Soft vs Hard (distinction between meditation states) - The level of intensity or pervasiveness of a meditation experience.

Substitution of Opposites - A description of many Pali Canon-based techniques which involve countering unskillful qualities by fabricating their skillful opposites.  This training is core to Hinayana methodology.  Examples include corpse meditation, rotting food meditation, gladdening the mind, etc.  

Technical 1st Path (or just 1st Path) - The attainment that occurs after one, complete cycle of insight.  Leaves a lasting, but very subtle imprint upon the mind.  A major side effect of 1st Path is the ability to get into soft versions of the Formed Jhanas, on command.

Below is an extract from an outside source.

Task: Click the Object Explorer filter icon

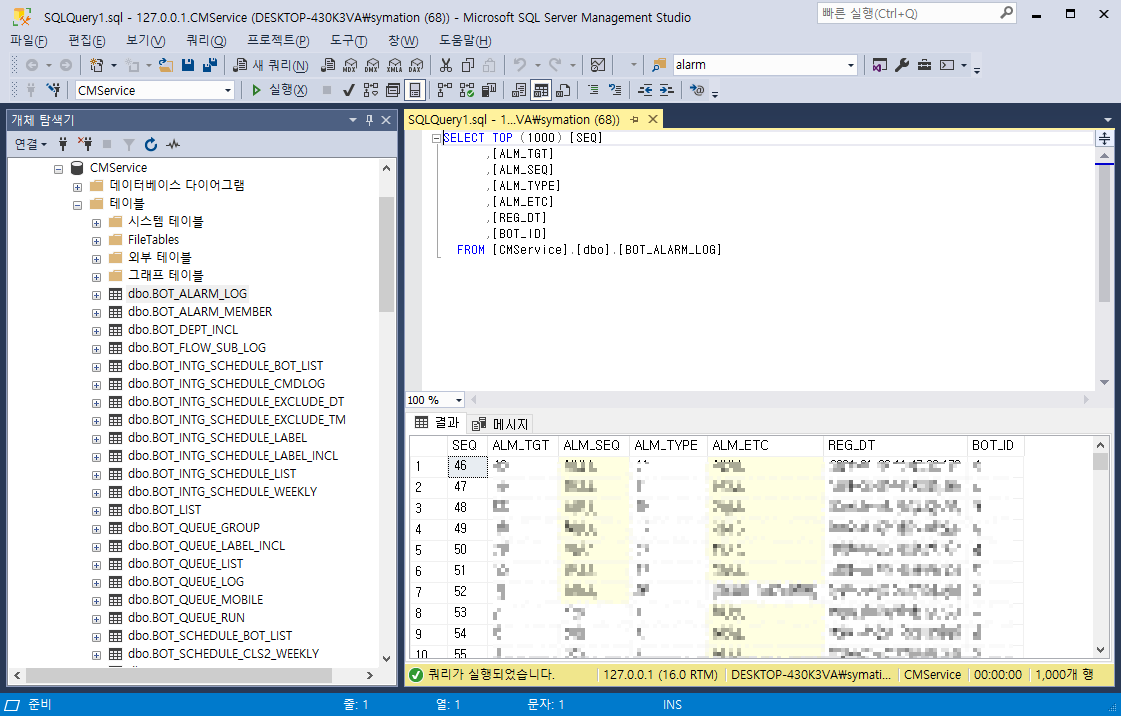Action: coord(129,144)
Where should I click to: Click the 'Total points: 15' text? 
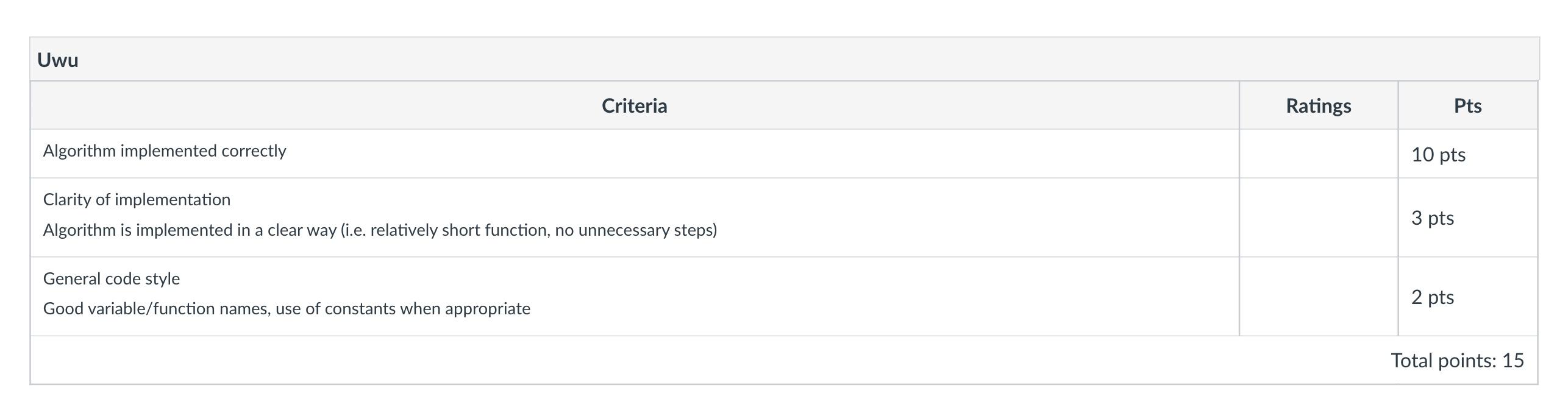(x=1457, y=361)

Technical 2nd Path (or just 2nd Path) - The attainment that occurs after a second, complete cycle of insight (and after 1st Path Review phase).  Has a more obviously liberating effect on the mind.

Technical 3rd Path - Occurs after a meditator goes through multiple cycles of insight such that she begins to see the emptiness of them, marking the beginning of understanding fractals.  The technical 3rd Path cessation triggers the yogi's 3rd Review phase.  Completed cycles between 2nd and 3rd supposedly do not trigger Review phases.  Side effects of 3rd path include the ability to get into soft versions of the Formless Jhanas, Pureland Jhanas, and Nirodha Samapatti.  

Technical 4th Path - A deepening and completing of the previous realization.  It marks a permanent touching of non-duality, but may still be somewhat peripheral or intuitive.  Many practitioners feel completely "done" with spiritual development at this point.  The realization has to do with the relativity of all phenomena and experiences, and involves some completion of understanding at the Vipassana, vibratory, or attention-level of mind.   

The Ten Fetter Model - The original, Buddhist measure of enlightenment: based on one's degree of freedom from a specific, finite set of mental ills.  I believe this to be a map which measures the degree of integration of the 3 trainings, rather than a measure of the Wisdom training in an isolated way.  Absence of an understanding of integration may help to explain both the extremes of Mushroom Culture, and Pragmatic Dharma culture.  

The Three Characteristics - Of reality: Impermanence, Not-Self, and Unsatisfactoriness.  Could be said to reflect Energy, God, and Love in other traditions.

The 3 Trainings - The 3 Main arenas of development in Buddhism are Morality, Concentration, and Wisdom.  

Wisdom - The deep, intuitive knowing of things like the 3 Characteristics, Dependent Origination, Emptiness, the Five Aggregates, etc.  Wisdom transformations involve physio-energetic change, as well as sensory-perceptual openings.  Wisdom is the core axis of development across all of human mysticism.